* [Brief]
Rewrite the rows below from the line that contains "click on date." through the line that contains "play time is", with "screenshot" replaced by "screen image" and nothing else changed.

Collected data entries:
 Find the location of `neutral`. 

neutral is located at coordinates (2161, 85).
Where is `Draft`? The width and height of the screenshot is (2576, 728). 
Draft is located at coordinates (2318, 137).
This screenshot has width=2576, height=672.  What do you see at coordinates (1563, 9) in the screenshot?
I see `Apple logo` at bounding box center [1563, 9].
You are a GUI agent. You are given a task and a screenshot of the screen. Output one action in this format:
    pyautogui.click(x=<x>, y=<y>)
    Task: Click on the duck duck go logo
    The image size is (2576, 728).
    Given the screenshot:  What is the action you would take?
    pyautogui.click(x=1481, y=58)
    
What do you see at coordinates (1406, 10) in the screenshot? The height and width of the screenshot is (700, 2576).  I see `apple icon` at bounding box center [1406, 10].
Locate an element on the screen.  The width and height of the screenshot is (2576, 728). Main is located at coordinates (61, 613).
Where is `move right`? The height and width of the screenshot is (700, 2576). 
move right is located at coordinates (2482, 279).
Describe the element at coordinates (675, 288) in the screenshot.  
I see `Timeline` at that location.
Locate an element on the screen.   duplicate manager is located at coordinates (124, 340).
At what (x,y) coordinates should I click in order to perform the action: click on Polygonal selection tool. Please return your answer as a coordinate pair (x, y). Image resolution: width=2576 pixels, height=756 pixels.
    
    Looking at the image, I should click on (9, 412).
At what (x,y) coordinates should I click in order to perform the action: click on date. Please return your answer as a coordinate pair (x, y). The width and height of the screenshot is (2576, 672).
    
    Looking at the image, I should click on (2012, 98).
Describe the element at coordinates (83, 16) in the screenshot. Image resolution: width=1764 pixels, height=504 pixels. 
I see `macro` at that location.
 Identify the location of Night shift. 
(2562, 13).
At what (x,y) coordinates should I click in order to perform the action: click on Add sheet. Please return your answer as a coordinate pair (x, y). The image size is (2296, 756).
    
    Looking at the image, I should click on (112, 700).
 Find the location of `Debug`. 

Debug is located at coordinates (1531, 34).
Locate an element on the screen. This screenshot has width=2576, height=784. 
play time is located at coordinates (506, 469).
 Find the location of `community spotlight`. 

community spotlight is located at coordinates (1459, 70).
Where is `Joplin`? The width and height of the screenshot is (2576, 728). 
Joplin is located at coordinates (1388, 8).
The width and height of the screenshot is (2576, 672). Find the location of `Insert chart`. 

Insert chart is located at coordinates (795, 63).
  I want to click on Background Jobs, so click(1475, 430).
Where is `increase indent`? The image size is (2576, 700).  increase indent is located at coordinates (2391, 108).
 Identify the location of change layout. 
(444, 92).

* [Finished answer]
At what (x,y) coordinates should I click in order to perform the action: click on date. Please return your answer as a coordinate pair (x, y). The width and height of the screen image is (2576, 672).
    
    Looking at the image, I should click on (2012, 98).
Describe the element at coordinates (83, 16) in the screen image. Image resolution: width=1764 pixels, height=504 pixels. 
I see `macro` at that location.
 Identify the location of Night shift. 
(2562, 13).
At what (x,y) coordinates should I click in order to perform the action: click on Add sheet. Please return your answer as a coordinate pair (x, y). The image size is (2296, 756).
    
    Looking at the image, I should click on (112, 700).
 Find the location of `Debug`. 

Debug is located at coordinates (1531, 34).
Locate an element on the screen. This screen image has width=2576, height=784. 
play time is located at coordinates (506, 469).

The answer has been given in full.